Previous infiltrator protest (file)
Previous infiltrator protest (file)Flash 90

More than 1,000 illegal African immigrants in Israel staged a sit-in Saturday near the southern border with Egypt after a protest march against conditions in their internment camp, and called for help leaving the country. 

"We are going to stay near the border with Egypt until a solution is found so our rights are respected," a statement by asylum-seekers at the Holot camp in southern Israel said. 

The sit-in came a day after Israeli soldiers stopped the demonstrators, most from Eritrea and Sudan, nearly 300 metres (yards) from the border.   

The protesters, who are allowed out during the day, said in a statement that their march was in protest against their "inhuman and unlimited" detention at Holot.

One demonstrator said the authorities present it as an "open facility", but it was "actually a prison".

They ignored the rule that they must spend the night in the camp, which houses some 2,300 illegal immigrants, by camping out on the border.  

The demonstrators want to be able to leave Israel, and have urged the UN refugee agency and the international community to take charge of their cases so they can immigrate to a third country.

Israel requires illegal immigrants who have been in the country for more than five years to live in Holot.   

Under legislation passed in December 2013, authorities can detain illegal immigrants for up to a year without trial.  

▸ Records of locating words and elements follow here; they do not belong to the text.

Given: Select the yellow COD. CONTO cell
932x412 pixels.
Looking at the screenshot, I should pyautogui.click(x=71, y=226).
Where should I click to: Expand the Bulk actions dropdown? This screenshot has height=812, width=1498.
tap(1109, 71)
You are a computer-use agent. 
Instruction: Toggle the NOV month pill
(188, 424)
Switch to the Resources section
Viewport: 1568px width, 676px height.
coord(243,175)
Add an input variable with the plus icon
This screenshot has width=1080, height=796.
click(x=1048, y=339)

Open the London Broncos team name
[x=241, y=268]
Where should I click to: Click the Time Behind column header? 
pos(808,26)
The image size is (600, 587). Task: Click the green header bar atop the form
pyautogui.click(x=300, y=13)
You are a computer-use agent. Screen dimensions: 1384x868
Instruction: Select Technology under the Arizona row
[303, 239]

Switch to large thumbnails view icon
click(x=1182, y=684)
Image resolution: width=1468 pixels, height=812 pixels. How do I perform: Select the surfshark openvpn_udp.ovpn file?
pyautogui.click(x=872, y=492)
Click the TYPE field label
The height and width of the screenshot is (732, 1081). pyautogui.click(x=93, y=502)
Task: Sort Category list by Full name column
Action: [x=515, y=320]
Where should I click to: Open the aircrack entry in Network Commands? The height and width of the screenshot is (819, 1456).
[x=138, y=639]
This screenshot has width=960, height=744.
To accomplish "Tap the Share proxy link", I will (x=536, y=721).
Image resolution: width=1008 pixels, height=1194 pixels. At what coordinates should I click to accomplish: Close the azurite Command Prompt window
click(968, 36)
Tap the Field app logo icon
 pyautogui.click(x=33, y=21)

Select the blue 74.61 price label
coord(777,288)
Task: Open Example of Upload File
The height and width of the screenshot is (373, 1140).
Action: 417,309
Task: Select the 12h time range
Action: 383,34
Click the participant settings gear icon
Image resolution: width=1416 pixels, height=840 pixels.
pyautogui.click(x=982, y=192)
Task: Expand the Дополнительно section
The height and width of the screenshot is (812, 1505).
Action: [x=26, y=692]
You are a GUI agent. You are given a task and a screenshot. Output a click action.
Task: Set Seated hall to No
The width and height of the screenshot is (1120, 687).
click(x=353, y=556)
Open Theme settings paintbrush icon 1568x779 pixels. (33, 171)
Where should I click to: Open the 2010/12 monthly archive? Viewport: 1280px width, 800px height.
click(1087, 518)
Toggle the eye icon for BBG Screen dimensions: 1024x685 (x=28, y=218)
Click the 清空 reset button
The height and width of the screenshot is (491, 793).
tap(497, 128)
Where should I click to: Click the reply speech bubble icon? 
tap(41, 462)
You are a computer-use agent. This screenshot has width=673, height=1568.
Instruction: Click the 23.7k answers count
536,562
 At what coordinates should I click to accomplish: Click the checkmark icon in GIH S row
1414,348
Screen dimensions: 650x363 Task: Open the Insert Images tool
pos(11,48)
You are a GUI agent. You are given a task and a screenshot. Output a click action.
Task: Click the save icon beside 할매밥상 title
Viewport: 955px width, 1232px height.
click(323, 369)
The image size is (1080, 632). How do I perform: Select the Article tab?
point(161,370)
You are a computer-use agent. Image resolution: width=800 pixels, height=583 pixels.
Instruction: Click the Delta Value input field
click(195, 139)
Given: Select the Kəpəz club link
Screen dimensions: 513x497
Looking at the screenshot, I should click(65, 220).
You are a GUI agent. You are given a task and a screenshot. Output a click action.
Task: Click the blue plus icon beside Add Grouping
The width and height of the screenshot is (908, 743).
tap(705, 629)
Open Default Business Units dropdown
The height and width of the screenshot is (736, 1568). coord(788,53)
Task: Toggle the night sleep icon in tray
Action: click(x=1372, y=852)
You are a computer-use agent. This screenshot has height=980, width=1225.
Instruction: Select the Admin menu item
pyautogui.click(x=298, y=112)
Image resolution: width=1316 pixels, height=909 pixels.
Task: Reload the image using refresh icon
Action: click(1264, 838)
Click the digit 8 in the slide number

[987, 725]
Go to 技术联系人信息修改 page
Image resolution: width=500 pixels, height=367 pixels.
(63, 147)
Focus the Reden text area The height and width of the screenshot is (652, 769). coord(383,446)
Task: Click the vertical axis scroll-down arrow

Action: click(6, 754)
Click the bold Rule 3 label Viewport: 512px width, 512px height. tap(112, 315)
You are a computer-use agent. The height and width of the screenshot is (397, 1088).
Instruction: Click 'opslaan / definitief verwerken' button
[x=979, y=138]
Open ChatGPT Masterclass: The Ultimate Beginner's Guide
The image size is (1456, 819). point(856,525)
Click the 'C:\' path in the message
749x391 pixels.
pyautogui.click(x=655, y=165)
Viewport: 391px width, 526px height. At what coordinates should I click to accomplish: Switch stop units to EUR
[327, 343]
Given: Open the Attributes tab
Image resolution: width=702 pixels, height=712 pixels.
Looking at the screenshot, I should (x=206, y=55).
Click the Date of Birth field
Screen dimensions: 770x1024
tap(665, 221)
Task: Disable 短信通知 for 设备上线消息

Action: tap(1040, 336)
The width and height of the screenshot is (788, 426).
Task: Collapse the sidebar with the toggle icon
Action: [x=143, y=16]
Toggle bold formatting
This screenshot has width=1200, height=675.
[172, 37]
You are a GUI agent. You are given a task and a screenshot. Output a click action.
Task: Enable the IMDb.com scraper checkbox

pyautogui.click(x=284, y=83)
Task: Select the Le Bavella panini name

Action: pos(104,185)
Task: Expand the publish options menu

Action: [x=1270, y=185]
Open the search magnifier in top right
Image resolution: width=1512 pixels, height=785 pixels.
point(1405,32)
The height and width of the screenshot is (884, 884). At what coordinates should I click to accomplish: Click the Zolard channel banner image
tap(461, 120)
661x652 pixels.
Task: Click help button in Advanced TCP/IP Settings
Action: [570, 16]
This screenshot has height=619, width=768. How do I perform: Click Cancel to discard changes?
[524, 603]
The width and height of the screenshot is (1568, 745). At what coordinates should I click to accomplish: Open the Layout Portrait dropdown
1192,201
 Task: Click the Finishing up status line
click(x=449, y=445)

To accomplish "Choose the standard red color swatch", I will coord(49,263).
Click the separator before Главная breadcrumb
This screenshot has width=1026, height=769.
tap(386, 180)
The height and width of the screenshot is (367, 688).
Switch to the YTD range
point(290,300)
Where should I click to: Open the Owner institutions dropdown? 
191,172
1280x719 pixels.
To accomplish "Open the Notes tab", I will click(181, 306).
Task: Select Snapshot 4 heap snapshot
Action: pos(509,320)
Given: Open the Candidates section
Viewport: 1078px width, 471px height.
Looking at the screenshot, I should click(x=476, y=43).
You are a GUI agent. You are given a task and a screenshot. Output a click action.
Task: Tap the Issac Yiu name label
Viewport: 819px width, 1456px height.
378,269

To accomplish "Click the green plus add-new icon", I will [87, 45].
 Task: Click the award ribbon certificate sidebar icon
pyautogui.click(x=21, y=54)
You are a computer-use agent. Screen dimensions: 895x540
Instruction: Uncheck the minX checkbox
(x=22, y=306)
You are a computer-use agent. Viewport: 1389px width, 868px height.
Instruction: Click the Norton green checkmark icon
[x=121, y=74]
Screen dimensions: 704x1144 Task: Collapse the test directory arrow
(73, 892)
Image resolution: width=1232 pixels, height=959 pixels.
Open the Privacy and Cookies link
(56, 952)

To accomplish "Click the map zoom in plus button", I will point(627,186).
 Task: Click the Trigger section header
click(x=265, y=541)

The Israeli population and immigration office said that in late 2013 there were 53,646 African immigrants in Israel, 35,987 of whom were Eritrean, 13,249 Sudanese and the remainder from other countries. 

Illegal immigrants have been blamed for a dramatic rise in violent crime in parts of Israel, particularly in working class neighborhoods of southern Tel Aviv were they are mostly concentrated.

Israel's construction of an electric fence along its border with Egypt has reduced the number of immigrants arriving illegally through the Sinai Peninsula to almost none.

But the question of how to deal with those who are already in the country - the vast majority of whom are economic migrants as opposed to refugees - has become a political point of contention, with leftist groups coordinating efforts calling on Israel to let them stay.